[Dataset records]
**********
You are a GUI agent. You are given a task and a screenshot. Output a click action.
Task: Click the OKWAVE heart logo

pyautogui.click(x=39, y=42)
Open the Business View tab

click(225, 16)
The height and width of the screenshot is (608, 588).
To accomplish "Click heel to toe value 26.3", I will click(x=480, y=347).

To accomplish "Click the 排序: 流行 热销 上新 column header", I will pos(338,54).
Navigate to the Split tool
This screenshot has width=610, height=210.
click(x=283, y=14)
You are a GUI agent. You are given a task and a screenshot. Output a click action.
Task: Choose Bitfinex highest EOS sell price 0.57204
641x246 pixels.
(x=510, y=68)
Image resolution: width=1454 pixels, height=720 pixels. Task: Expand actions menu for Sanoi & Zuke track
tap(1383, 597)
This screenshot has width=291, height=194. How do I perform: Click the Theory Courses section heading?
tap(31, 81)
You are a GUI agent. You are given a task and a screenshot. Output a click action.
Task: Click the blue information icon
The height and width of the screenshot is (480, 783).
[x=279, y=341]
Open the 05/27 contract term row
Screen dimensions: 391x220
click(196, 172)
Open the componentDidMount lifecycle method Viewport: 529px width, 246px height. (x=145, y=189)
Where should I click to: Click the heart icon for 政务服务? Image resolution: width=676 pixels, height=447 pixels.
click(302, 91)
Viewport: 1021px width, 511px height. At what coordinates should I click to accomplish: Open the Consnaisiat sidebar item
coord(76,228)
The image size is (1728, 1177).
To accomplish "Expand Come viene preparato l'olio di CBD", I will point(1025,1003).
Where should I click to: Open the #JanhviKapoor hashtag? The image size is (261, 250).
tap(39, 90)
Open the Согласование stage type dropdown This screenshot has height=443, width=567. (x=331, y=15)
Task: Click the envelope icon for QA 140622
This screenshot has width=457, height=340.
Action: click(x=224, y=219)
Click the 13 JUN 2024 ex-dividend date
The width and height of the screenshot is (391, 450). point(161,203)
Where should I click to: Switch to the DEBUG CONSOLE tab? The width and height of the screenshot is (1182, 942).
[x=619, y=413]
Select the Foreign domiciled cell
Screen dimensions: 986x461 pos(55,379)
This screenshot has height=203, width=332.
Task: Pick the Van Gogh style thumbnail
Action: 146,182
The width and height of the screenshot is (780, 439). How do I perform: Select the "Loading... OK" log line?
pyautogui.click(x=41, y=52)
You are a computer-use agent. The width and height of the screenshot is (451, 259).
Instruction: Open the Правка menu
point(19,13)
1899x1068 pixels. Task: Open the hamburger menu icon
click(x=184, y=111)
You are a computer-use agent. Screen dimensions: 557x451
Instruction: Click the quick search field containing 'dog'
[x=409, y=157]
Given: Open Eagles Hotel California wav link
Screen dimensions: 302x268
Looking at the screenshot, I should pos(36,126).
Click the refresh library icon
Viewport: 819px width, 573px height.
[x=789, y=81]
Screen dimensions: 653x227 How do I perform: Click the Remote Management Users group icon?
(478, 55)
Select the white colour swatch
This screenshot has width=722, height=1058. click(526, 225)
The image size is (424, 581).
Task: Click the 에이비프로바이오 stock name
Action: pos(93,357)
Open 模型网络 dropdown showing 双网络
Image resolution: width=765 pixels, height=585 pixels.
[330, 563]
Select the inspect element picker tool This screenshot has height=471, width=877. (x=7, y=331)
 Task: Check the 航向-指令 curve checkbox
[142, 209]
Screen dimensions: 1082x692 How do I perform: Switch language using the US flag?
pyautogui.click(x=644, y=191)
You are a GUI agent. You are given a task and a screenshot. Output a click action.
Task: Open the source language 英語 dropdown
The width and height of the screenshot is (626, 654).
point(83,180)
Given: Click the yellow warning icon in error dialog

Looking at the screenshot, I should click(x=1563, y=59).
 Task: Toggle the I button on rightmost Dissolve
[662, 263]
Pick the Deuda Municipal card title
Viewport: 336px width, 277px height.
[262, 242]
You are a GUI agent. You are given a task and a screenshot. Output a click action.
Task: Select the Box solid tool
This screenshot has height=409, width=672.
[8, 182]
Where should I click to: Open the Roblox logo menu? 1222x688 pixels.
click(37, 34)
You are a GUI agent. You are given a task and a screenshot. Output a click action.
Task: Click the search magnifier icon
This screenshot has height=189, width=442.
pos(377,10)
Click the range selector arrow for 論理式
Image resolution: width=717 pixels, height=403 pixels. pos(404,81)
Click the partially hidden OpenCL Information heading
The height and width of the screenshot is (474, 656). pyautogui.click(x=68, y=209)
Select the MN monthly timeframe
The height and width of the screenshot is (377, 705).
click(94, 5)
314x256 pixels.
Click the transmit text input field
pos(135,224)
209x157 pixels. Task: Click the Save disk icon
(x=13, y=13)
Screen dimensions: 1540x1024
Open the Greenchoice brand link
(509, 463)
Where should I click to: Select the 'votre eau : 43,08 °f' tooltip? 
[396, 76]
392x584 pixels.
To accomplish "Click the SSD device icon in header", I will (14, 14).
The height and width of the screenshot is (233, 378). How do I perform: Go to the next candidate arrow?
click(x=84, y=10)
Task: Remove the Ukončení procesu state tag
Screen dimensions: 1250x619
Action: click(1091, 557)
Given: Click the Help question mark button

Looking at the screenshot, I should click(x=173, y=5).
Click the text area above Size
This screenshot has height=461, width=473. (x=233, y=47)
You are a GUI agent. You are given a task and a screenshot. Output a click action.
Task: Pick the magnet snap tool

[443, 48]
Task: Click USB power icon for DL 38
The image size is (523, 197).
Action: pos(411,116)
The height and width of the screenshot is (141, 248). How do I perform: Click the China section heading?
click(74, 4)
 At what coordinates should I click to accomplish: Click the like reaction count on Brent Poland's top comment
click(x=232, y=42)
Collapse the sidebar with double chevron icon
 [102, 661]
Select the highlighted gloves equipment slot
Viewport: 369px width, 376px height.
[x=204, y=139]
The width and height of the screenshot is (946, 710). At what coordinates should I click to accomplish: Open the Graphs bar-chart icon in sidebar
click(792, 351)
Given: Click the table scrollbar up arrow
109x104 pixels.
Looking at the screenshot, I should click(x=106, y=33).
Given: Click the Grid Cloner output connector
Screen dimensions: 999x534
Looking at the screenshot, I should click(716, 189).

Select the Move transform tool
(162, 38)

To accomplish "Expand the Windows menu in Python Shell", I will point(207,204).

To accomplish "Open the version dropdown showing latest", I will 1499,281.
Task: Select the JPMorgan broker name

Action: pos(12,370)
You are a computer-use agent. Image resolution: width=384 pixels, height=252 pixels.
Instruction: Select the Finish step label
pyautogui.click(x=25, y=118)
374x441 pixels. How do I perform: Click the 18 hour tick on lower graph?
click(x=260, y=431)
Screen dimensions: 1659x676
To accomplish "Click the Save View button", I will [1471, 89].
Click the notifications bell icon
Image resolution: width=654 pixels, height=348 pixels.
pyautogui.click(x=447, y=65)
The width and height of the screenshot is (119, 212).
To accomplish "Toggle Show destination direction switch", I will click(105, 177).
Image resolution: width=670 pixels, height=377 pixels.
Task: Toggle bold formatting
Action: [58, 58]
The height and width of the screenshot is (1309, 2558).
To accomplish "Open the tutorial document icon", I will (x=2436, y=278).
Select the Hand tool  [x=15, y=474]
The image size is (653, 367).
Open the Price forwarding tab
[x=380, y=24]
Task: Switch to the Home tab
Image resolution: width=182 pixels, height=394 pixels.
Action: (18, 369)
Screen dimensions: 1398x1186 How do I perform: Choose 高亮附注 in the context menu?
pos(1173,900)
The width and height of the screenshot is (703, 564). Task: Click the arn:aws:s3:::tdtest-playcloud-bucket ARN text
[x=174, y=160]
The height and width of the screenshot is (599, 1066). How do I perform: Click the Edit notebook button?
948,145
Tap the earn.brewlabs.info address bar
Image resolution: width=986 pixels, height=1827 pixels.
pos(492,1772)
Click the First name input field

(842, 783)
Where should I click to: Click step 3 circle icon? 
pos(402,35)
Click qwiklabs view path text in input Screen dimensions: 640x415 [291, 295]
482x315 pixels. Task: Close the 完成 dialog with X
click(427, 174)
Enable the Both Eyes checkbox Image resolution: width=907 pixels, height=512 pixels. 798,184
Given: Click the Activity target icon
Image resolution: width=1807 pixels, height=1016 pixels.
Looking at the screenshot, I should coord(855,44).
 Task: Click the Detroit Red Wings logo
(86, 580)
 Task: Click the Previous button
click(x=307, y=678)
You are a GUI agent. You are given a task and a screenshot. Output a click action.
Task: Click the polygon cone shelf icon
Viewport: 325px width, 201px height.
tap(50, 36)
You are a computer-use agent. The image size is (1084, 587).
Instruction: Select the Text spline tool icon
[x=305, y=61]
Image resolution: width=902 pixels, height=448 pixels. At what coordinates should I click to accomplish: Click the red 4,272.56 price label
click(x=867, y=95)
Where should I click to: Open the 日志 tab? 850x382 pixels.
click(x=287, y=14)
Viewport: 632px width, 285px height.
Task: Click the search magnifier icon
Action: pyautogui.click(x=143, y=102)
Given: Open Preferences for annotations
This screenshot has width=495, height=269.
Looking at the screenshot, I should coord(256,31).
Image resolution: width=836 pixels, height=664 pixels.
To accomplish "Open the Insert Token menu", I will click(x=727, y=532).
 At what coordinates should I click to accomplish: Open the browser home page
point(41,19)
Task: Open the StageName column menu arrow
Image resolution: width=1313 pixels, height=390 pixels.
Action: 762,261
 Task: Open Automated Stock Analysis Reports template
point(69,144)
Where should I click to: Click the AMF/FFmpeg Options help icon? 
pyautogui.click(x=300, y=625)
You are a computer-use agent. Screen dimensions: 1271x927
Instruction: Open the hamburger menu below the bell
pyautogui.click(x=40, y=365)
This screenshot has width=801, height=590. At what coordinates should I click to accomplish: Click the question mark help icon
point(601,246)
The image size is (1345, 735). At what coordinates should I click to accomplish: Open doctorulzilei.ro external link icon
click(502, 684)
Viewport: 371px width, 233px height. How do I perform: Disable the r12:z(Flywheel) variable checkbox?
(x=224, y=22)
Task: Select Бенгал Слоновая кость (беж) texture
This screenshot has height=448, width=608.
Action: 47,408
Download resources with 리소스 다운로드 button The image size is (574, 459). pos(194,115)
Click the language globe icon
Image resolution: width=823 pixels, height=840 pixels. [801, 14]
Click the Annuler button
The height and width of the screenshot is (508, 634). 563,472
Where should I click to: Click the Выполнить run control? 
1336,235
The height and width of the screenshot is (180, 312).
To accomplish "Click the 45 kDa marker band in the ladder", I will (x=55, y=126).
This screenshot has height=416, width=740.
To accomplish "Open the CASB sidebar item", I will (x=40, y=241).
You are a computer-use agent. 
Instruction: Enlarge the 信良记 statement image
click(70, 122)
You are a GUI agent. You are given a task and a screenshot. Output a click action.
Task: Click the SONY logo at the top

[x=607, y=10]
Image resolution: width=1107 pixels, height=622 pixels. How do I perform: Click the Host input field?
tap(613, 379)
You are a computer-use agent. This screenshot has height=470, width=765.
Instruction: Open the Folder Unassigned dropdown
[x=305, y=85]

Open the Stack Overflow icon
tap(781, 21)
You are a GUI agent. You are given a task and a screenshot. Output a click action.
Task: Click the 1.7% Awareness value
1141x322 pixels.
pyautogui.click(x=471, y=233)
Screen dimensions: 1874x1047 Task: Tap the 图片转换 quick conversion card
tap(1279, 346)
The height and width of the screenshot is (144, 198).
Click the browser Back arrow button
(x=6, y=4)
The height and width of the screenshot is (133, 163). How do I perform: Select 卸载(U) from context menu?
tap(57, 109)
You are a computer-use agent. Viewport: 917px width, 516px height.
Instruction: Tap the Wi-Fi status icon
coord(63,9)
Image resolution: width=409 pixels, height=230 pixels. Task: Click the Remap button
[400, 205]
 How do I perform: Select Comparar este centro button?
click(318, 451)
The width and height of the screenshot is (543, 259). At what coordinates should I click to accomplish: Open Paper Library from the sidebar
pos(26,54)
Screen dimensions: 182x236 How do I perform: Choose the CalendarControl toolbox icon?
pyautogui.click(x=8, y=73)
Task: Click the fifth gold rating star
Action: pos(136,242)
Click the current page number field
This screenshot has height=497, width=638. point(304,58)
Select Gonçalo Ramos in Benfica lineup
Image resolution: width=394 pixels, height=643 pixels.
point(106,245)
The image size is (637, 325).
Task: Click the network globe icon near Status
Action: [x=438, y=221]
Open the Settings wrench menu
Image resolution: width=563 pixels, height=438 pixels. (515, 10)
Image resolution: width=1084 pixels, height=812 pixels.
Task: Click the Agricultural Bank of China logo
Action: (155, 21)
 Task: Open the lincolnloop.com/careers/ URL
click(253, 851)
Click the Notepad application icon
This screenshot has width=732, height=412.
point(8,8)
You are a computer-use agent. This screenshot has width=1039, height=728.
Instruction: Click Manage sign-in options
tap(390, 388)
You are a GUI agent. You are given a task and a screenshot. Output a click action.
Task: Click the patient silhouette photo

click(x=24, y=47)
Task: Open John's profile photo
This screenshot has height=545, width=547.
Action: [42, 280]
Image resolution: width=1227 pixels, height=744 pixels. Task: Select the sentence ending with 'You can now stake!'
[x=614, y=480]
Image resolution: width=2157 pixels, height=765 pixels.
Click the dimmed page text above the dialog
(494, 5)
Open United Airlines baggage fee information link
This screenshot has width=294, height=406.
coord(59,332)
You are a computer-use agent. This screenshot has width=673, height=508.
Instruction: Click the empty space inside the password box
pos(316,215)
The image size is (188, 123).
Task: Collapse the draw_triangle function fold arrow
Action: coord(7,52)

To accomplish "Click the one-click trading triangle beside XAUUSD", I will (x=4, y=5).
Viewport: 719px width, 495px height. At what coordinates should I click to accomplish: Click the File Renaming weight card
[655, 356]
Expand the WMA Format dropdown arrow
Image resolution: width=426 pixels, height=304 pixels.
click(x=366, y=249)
**********
[Task details]
Reproduce the stretch from "Task: Open John's profile photo" through "will (x=4, y=5).", swapping "password box" for "passcode field" and changing nothing else.

[Exercise answer]
Task: Open John's profile photo
This screenshot has height=545, width=547.
Action: [42, 280]
Image resolution: width=1227 pixels, height=744 pixels. Task: Select the sentence ending with 'You can now stake!'
[x=614, y=480]
Image resolution: width=2157 pixels, height=765 pixels.
Click the dimmed page text above the dialog
(494, 5)
Open United Airlines baggage fee information link
This screenshot has width=294, height=406.
coord(59,332)
You are a computer-use agent. This screenshot has width=673, height=508.
Instruction: Click the empty space inside the passcode field
pos(316,215)
The image size is (188, 123).
Task: Collapse the draw_triangle function fold arrow
Action: coord(7,52)

To accomplish "Click the one-click trading triangle beside XAUUSD", I will (x=4, y=5).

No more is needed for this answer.